The bill provides $550 billion in new federal spending, including $110 billion for roads, bridges and other projects; $25 billion for airports; and the most funding for Amtrak since the passenger rail service was founded in 1971.
Emily Feenstra, Managing Director of Government Relations and Infrastructure Initiatives for the American Society of Civil Engineers (ASCE), joined the America’s Work Force Union Podcast to discuss why she thinks the infrastructure bill is close to passing and what it will mean for the country.
With the 20th anniversary of Sept. 11 approaching, Feenstra also discussed how the tragedy has changed building design from an engineering standpoint.
America’s infrastructure is badly lagging
The Senate’s bipartisan vote for the infrastructure bill is highly encouraging, Feenstra said. She hopes there will be a clean vote on the bill in the House, pointing out that Speaker of the House Nancy Pelosi committed to a vote on the bill by Sept. 27. While certain details in the bill need to be worked on, it is essentially ready, she added.
Though it is a sizable $1 trillion bill, it remains but a downpayment for the true infrastructure needs of America, Feenstra said.
In 1998, the ASCE created a website to highlight the growing need to address America’s deteriorating roads and bridges. It provides an overall grade of the country’s infrastructure and includes detailed grades on a state-by-state basis.
Overall, the country’s infrastructure grade is currently a C-, she said.
If passed, the $1 trillion legislation would mark a historic investment in the nation’s infrastructure. However, it is only a beginning, as more needs to be addressed and hopefully broader investments can be addressed in the upcoming $3.5 trillion budget reconciliation bill targeting housing, education and childcare, she said.
Lagging infrastructure can exacerbate supply chain issues, making shipping less efficient. It is a drag on the nation’s GDP and results in a significant cost consumers must bear, she said. The bill would be good in the short-term for jobs, but it also has significant long-term economic potential that will benefit the country.
Feenstra pointed to the recent devastation caused by Hurricane Ida. The fact that the levy system in Louisiana survived the storm speaks to the $14 billion investment following Hurricane Katrina, she said. The failure of the electric grid highlights the need to invest in infrastructure that can withstand the increased power of hurricanes caused by climate change.

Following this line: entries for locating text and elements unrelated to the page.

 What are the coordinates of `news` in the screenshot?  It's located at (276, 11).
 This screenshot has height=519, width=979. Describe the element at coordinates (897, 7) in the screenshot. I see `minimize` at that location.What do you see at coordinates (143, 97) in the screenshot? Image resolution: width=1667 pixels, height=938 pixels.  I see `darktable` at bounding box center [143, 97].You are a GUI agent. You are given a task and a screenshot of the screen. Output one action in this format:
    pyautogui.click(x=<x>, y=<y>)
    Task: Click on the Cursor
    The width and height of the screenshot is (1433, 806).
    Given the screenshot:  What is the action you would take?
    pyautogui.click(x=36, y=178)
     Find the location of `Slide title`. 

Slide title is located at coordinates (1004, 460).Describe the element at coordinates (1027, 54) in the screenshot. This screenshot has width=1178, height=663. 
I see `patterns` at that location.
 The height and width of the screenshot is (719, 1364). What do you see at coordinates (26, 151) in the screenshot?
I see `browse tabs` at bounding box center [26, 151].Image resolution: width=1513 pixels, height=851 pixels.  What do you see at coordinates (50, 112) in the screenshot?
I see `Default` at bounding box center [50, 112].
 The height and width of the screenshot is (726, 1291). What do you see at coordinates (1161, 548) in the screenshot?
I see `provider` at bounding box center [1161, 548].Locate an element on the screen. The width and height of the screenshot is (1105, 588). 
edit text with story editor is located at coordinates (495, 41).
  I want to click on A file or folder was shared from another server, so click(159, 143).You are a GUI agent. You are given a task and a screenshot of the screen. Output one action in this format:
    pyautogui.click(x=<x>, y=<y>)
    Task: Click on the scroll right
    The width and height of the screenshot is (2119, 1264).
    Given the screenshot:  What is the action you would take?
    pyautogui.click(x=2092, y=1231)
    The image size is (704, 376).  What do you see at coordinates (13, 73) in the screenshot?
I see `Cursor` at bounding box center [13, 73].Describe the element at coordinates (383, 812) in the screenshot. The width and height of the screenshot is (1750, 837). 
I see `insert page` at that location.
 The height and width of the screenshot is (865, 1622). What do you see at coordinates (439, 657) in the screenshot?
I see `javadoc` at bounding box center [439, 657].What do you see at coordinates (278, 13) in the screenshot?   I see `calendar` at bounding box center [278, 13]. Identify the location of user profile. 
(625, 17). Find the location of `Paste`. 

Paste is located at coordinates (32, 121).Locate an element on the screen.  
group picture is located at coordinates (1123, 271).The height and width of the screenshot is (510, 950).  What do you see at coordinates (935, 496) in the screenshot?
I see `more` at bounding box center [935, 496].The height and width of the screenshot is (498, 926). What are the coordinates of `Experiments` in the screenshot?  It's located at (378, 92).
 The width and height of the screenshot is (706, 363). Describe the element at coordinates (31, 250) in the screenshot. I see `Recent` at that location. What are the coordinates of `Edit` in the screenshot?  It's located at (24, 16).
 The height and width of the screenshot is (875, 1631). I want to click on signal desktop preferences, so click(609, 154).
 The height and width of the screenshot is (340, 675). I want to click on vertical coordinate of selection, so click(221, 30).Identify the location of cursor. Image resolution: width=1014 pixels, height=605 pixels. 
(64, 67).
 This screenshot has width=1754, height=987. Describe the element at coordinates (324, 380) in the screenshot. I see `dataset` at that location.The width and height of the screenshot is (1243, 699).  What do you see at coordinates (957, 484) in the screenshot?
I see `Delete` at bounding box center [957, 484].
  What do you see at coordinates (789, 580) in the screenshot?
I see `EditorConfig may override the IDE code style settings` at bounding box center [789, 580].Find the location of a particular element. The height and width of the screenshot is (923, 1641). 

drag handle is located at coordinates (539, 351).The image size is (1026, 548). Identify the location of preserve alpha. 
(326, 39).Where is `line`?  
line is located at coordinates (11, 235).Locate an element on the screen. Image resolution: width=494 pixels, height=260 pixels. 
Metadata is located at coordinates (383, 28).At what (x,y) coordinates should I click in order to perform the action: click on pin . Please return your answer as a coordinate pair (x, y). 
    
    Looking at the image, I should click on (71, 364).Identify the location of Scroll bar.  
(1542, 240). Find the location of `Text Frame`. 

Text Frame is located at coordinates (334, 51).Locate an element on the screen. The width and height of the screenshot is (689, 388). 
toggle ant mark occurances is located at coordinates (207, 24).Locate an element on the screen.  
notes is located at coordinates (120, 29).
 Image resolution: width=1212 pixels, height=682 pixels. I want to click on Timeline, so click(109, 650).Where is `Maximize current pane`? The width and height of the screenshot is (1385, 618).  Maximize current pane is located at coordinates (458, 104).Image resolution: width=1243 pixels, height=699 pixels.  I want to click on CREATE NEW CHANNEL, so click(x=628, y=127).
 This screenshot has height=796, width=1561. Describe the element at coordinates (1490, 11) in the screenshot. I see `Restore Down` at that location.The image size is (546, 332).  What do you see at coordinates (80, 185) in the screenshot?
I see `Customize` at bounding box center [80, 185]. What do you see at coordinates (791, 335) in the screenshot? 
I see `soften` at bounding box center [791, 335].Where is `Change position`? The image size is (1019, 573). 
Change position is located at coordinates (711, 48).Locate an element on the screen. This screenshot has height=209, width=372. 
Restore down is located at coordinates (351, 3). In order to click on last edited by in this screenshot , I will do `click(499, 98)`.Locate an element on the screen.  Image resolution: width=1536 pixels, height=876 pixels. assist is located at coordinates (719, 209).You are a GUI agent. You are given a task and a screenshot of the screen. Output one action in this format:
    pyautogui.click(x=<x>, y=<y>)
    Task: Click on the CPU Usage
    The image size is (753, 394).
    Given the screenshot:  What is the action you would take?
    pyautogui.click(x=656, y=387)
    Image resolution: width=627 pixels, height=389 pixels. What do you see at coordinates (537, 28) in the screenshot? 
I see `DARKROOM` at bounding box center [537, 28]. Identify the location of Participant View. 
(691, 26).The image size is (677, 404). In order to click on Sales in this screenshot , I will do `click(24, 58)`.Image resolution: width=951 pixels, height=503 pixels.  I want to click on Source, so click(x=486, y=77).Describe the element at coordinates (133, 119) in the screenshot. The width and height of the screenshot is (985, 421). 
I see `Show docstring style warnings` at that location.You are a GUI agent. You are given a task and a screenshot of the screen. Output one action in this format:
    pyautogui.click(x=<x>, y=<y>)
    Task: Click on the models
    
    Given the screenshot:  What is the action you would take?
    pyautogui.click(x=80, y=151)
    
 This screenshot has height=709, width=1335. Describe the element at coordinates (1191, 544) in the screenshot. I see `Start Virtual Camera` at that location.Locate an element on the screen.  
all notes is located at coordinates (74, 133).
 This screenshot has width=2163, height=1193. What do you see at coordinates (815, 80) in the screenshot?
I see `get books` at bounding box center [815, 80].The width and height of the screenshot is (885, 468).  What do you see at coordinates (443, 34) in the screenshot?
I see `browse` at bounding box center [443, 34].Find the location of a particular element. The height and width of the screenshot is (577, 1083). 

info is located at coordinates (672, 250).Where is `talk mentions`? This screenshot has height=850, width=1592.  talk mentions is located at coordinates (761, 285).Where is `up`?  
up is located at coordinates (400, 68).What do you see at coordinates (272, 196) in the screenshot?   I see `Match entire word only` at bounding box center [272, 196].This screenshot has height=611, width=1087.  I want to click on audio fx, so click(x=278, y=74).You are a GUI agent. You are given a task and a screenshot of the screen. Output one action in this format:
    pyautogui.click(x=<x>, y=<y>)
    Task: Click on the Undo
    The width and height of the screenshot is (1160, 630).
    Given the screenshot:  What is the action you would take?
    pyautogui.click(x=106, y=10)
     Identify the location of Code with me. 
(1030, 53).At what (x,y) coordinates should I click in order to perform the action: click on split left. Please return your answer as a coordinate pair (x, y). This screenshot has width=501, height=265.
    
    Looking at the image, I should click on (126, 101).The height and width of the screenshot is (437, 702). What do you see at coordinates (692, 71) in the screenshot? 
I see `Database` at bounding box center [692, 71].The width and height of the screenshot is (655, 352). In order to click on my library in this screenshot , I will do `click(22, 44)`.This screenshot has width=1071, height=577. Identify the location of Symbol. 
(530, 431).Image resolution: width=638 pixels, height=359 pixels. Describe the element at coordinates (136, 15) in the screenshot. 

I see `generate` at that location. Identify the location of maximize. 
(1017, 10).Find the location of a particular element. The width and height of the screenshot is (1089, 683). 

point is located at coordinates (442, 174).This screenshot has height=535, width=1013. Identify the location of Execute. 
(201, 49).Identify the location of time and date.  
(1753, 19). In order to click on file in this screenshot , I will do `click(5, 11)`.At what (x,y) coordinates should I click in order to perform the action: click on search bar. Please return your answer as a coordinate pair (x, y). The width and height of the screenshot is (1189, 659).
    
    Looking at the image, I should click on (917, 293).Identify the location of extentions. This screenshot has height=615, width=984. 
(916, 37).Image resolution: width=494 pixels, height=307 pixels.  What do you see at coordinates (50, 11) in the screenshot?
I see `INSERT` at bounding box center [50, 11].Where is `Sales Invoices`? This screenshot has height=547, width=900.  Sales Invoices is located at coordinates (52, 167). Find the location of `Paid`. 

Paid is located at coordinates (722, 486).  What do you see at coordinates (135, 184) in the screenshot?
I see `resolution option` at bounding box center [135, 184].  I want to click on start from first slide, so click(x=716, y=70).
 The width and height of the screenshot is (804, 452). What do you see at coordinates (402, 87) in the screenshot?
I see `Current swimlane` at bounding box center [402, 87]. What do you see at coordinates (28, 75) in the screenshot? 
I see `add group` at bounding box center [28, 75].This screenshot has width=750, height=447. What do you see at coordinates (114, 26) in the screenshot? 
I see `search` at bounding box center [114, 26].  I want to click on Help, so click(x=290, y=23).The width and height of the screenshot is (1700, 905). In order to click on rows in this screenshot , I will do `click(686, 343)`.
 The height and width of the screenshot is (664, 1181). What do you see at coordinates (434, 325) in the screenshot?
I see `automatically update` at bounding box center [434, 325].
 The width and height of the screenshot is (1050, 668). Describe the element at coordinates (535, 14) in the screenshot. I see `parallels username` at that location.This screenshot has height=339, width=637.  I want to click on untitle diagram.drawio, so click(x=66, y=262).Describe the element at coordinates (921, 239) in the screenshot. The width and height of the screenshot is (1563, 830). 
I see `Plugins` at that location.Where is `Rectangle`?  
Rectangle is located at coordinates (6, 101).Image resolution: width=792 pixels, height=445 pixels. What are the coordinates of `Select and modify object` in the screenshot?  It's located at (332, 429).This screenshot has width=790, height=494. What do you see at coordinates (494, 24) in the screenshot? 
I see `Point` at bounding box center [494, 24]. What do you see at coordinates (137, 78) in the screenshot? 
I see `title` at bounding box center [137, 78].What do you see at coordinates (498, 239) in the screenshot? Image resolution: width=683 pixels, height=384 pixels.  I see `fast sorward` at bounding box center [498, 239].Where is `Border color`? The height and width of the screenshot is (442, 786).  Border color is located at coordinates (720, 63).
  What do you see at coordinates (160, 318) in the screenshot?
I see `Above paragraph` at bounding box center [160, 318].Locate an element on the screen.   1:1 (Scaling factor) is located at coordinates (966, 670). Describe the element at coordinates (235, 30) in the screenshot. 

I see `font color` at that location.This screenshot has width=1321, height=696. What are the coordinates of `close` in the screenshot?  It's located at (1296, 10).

How Sept. 11 changed building design
With the approaching 20th anniversary of the 9/11 terrorist attacks, Feenstra also discussed how the tragedy transformed building design. Engineers will not shy away from designing tall buildings as some foresaw in the days immediately following the terrorist attack. Instead, they took a harder look at how buildings are designed and constructed, she explained. This includes using less steel and more concrete and composite materials in construction.